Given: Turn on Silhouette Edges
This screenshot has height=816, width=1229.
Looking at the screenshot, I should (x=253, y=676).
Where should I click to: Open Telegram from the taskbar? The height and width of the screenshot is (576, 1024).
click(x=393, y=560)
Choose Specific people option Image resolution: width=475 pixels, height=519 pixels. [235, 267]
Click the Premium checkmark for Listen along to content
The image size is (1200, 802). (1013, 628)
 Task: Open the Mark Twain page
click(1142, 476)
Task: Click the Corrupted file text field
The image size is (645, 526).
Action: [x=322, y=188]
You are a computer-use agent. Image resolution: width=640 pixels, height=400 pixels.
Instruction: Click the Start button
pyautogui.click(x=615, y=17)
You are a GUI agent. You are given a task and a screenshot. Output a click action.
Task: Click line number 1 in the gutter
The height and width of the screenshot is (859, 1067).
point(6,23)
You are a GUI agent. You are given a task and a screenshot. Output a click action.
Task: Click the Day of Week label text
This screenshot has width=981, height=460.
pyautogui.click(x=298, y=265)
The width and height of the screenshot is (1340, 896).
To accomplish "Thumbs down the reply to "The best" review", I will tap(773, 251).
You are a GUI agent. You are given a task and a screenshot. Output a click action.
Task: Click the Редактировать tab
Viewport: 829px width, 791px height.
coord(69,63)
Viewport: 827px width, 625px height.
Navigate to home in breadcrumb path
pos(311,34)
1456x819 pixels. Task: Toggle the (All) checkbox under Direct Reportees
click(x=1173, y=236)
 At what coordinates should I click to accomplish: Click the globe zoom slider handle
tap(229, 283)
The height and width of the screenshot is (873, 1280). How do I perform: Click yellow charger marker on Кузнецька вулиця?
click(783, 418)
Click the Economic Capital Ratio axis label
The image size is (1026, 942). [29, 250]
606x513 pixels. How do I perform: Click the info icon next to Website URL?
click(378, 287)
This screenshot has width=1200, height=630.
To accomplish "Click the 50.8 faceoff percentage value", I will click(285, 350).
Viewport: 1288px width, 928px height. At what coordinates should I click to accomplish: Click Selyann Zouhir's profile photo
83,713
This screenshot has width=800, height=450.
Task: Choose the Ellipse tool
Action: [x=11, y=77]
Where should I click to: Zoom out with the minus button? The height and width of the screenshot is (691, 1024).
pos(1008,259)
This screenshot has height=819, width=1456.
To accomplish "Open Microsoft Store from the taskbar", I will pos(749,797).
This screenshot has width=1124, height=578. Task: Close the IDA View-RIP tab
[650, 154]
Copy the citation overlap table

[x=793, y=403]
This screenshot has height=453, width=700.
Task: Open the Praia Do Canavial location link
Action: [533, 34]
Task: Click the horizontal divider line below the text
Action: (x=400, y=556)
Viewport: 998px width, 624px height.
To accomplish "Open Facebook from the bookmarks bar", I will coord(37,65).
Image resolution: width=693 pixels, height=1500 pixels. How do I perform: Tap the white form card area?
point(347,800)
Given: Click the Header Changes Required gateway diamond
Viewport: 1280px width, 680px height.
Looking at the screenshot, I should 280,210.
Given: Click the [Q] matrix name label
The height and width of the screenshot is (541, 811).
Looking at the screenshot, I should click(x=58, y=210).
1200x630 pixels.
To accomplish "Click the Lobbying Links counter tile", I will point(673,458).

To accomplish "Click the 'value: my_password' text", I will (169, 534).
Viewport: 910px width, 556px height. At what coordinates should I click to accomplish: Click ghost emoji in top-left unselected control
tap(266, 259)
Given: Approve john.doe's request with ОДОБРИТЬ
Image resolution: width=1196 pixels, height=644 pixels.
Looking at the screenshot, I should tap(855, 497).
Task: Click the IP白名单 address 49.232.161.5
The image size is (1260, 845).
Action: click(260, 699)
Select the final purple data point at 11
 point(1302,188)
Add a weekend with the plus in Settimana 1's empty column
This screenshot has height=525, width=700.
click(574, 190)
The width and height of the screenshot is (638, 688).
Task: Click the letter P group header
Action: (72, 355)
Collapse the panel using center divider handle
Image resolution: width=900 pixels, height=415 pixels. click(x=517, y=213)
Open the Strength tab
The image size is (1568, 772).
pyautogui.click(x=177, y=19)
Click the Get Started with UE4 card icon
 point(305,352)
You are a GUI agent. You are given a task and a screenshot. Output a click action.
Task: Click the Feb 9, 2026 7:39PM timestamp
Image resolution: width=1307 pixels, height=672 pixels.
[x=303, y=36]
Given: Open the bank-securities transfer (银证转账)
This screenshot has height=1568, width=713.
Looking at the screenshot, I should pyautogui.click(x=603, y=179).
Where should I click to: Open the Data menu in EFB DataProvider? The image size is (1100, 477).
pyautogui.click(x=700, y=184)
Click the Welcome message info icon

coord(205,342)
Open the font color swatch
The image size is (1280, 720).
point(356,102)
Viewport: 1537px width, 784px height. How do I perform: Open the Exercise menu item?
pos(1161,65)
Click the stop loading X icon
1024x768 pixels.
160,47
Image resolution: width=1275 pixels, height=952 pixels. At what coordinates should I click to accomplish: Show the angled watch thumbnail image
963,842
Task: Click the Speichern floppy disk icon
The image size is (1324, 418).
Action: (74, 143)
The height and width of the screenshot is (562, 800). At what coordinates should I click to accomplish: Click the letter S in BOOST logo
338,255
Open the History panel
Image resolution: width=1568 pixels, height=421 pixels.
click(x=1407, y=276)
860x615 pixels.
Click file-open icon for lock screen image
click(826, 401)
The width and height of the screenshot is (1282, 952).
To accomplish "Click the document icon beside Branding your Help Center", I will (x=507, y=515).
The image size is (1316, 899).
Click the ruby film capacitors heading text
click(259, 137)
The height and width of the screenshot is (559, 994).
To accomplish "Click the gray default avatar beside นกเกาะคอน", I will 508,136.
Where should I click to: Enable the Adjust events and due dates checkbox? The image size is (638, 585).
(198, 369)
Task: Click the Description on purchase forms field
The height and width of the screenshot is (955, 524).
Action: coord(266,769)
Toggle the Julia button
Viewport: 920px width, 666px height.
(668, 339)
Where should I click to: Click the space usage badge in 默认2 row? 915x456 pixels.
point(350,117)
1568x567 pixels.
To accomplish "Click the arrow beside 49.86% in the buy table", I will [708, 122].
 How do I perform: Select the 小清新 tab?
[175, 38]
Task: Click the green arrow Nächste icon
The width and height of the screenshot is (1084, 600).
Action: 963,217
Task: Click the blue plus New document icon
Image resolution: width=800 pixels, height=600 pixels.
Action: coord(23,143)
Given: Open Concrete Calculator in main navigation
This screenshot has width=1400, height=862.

------

All of the records must be repeated exactly.

▸ **SOLVED PROBLEM**:
Given: Turn on Silhouette Edges
This screenshot has height=816, width=1229.
Looking at the screenshot, I should (x=253, y=676).
Where should I click to: Open Telegram from the taskbar? The height and width of the screenshot is (576, 1024).
click(x=393, y=560)
Choose Specific people option Image resolution: width=475 pixels, height=519 pixels. [235, 267]
Click the Premium checkmark for Listen along to content
The image size is (1200, 802). (1013, 628)
 Task: Open the Mark Twain page
click(1142, 476)
Task: Click the Corrupted file text field
The image size is (645, 526).
Action: [x=322, y=188]
You are a computer-use agent. Image resolution: width=640 pixels, height=400 pixels.
Instruction: Click the Start button
pyautogui.click(x=615, y=17)
You are a GUI agent. You are given a task and a screenshot. Output a click action.
Task: Click line number 1 in the gutter
The height and width of the screenshot is (859, 1067).
point(6,23)
You are a GUI agent. You are given a task and a screenshot. Output a click action.
Task: Click the Day of Week label text
This screenshot has width=981, height=460.
pyautogui.click(x=298, y=265)
The width and height of the screenshot is (1340, 896).
To accomplish "Thumbs down the reply to "The best" review", I will tap(773, 251).
You are a GUI agent. You are given a task and a screenshot. Output a click action.
Task: Click the Редактировать tab
Viewport: 829px width, 791px height.
coord(69,63)
Viewport: 827px width, 625px height.
Navigate to home in breadcrumb path
pos(311,34)
1456x819 pixels. Task: Toggle the (All) checkbox under Direct Reportees
click(x=1173, y=236)
 At what coordinates should I click to accomplish: Click the globe zoom slider handle
tap(229, 283)
The height and width of the screenshot is (873, 1280). How do I perform: Click yellow charger marker on Кузнецька вулиця?
click(783, 418)
Click the Economic Capital Ratio axis label
The image size is (1026, 942). [29, 250]
606x513 pixels. How do I perform: Click the info icon next to Website URL?
click(378, 287)
This screenshot has width=1200, height=630.
To accomplish "Click the 50.8 faceoff percentage value", I will click(285, 350).
Viewport: 1288px width, 928px height. At what coordinates should I click to accomplish: Click Selyann Zouhir's profile photo
83,713
This screenshot has width=800, height=450.
Task: Choose the Ellipse tool
Action: [x=11, y=77]
Where should I click to: Zoom out with the minus button? The height and width of the screenshot is (691, 1024).
pos(1008,259)
This screenshot has height=819, width=1456.
To accomplish "Open Microsoft Store from the taskbar", I will pos(749,797).
This screenshot has width=1124, height=578. Task: Close the IDA View-RIP tab
[650, 154]
Copy the citation overlap table

[x=793, y=403]
This screenshot has height=453, width=700.
Task: Open the Praia Do Canavial location link
Action: [533, 34]
Task: Click the horizontal divider line below the text
Action: (x=400, y=556)
Viewport: 998px width, 624px height.
To accomplish "Open Facebook from the bookmarks bar", I will coord(37,65).
Image resolution: width=693 pixels, height=1500 pixels. How do I perform: Tap the white form card area?
point(347,800)
Given: Click the Header Changes Required gateway diamond
Viewport: 1280px width, 680px height.
Looking at the screenshot, I should 280,210.
Given: Click the [Q] matrix name label
The height and width of the screenshot is (541, 811).
Looking at the screenshot, I should click(x=58, y=210).
1200x630 pixels.
To accomplish "Click the Lobbying Links counter tile", I will point(673,458).

To accomplish "Click the 'value: my_password' text", I will (169, 534).
Viewport: 910px width, 556px height. At what coordinates should I click to accomplish: Click ghost emoji in top-left unselected control
tap(266, 259)
Given: Approve john.doe's request with ОДОБРИТЬ
Image resolution: width=1196 pixels, height=644 pixels.
Looking at the screenshot, I should tap(855, 497).
Task: Click the IP白名单 address 49.232.161.5
The image size is (1260, 845).
Action: click(260, 699)
Select the final purple data point at 11
 point(1302,188)
Add a weekend with the plus in Settimana 1's empty column
This screenshot has height=525, width=700.
click(574, 190)
The width and height of the screenshot is (638, 688).
Task: Click the letter P group header
Action: (72, 355)
Collapse the panel using center divider handle
Image resolution: width=900 pixels, height=415 pixels. click(x=517, y=213)
Open the Strength tab
The image size is (1568, 772).
pyautogui.click(x=177, y=19)
Click the Get Started with UE4 card icon
 point(305,352)
You are a GUI agent. You are given a task and a screenshot. Output a click action.
Task: Click the Feb 9, 2026 7:39PM timestamp
Image resolution: width=1307 pixels, height=672 pixels.
[x=303, y=36]
Given: Open the bank-securities transfer (银证转账)
This screenshot has height=1568, width=713.
Looking at the screenshot, I should pyautogui.click(x=603, y=179).
Where should I click to: Open the Data menu in EFB DataProvider? The image size is (1100, 477).
pyautogui.click(x=700, y=184)
Click the Welcome message info icon

coord(205,342)
Open the font color swatch
The image size is (1280, 720).
point(356,102)
Viewport: 1537px width, 784px height. How do I perform: Open the Exercise menu item?
pos(1161,65)
Click the stop loading X icon
1024x768 pixels.
160,47
Image resolution: width=1275 pixels, height=952 pixels. At what coordinates should I click to accomplish: Show the angled watch thumbnail image
963,842
Task: Click the Speichern floppy disk icon
The image size is (1324, 418).
Action: (74, 143)
The height and width of the screenshot is (562, 800). At what coordinates should I click to accomplish: Click the letter S in BOOST logo
338,255
Open the History panel
Image resolution: width=1568 pixels, height=421 pixels.
click(x=1407, y=276)
860x615 pixels.
Click file-open icon for lock screen image
click(826, 401)
The width and height of the screenshot is (1282, 952).
To accomplish "Click the document icon beside Branding your Help Center", I will (x=507, y=515).
The image size is (1316, 899).
Click the ruby film capacitors heading text
click(259, 137)
The height and width of the screenshot is (559, 994).
To accomplish "Click the gray default avatar beside นกเกาะคอน", I will 508,136.
Where should I click to: Enable the Adjust events and due dates checkbox? The image size is (638, 585).
(198, 369)
Task: Click the Description on purchase forms field
The height and width of the screenshot is (955, 524).
Action: coord(266,769)
Toggle the Julia button
Viewport: 920px width, 666px height.
(668, 339)
Where should I click to: Click the space usage badge in 默认2 row? 915x456 pixels.
point(350,117)
1568x567 pixels.
To accomplish "Click the arrow beside 49.86% in the buy table", I will [708, 122].
 How do I perform: Select the 小清新 tab?
[175, 38]
Task: Click the green arrow Nächste icon
The width and height of the screenshot is (1084, 600).
Action: 963,217
Task: Click the blue plus New document icon
Image resolution: width=800 pixels, height=600 pixels.
Action: coord(23,143)
Given: Open Concrete Calculator in main navigation
This screenshot has width=1400, height=862.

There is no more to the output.